Figure 1 and Figure 2 reveal that while MetaCyc base pathways have a distribution range comparable to that of KEGG modules, there is a significant difference in mean and variance for MetaCyc super pathways and KEGG maps. Many pathway analyses, such as enrichment/depletion, may exhibit bias when the sets of pathways have a large range of sizes. By virtue of having a smaller range of sizes, MetaCyc super pathways provide a more consistent basis for performing pathway analyses.

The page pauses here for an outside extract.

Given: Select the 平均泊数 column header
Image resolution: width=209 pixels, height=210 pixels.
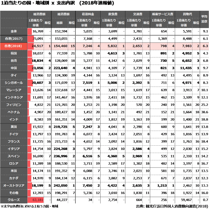Looking at the screenshot, I should click(x=204, y=20).
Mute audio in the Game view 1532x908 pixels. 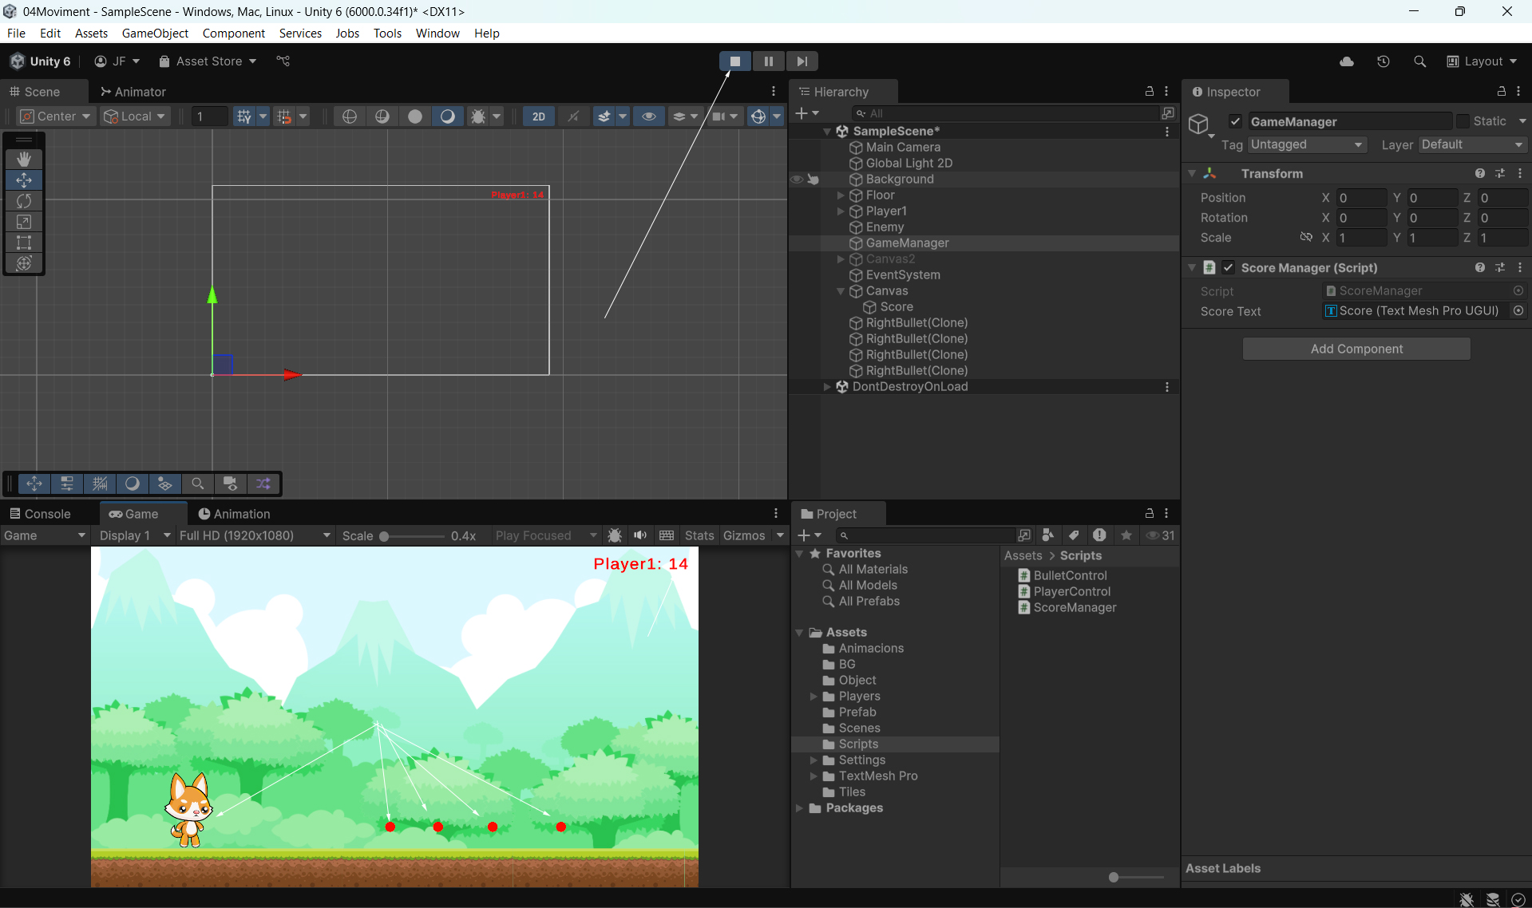(640, 535)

We analyzed the degree of overlap on a pathway-class basis in Tables 11 and 12, revealing the pathway classes that are enriched for reaction links (i.e., there is a significant amount of overlap between the two databases), and the pathway classes that are depleted for reaction links (i.e., the pathway class is relatively unique to its database). The KEGG pathway class depletion in Table 12 shows that the metabolism of MetaCyc is under-represented for counterparts of the KEGG maps for xenobiotics, glycans, and polyketides. For glycans and polyketides, we expect that this is because MetaCyc does not currently have the ability to represent abstracted versions of glycan chemical structures, nor abstracted versions of polyketide pathways, found in KEGG map drawings.
Table 13 shows that MetaCyc contains large numbers of unique pathways, which are primarily found in plant taxa, but are also found in vertebrates, chordata, and metazoa; in fungi; in archaea; and in proteobacteria.
Miscellaneous
MetaCyc contains extensive data on metabolic enzymes. Version 16.0 of MetaCyc contains 7,893 metabolic enzymes. MetaCyc describes enzyme subunit composition, substrate specificity, activators, inhibitors, and cofactor requirements. KEGG does not describe the protein properties of metabolic enzymes, and therefore lacks this type of data; KEGG does associate cofactors with reactions.
MetaCyc and KEGG also differ in their licensing terms. MetaCyc data are freely available to all users via data file download in multiple formats, and may be openly redistributed. KEGG dataset FTP downloads are available for a fee to all users, and may not be openly redistributed. KEGG provides a web service API for requesting entries individually, as does MetaCyc.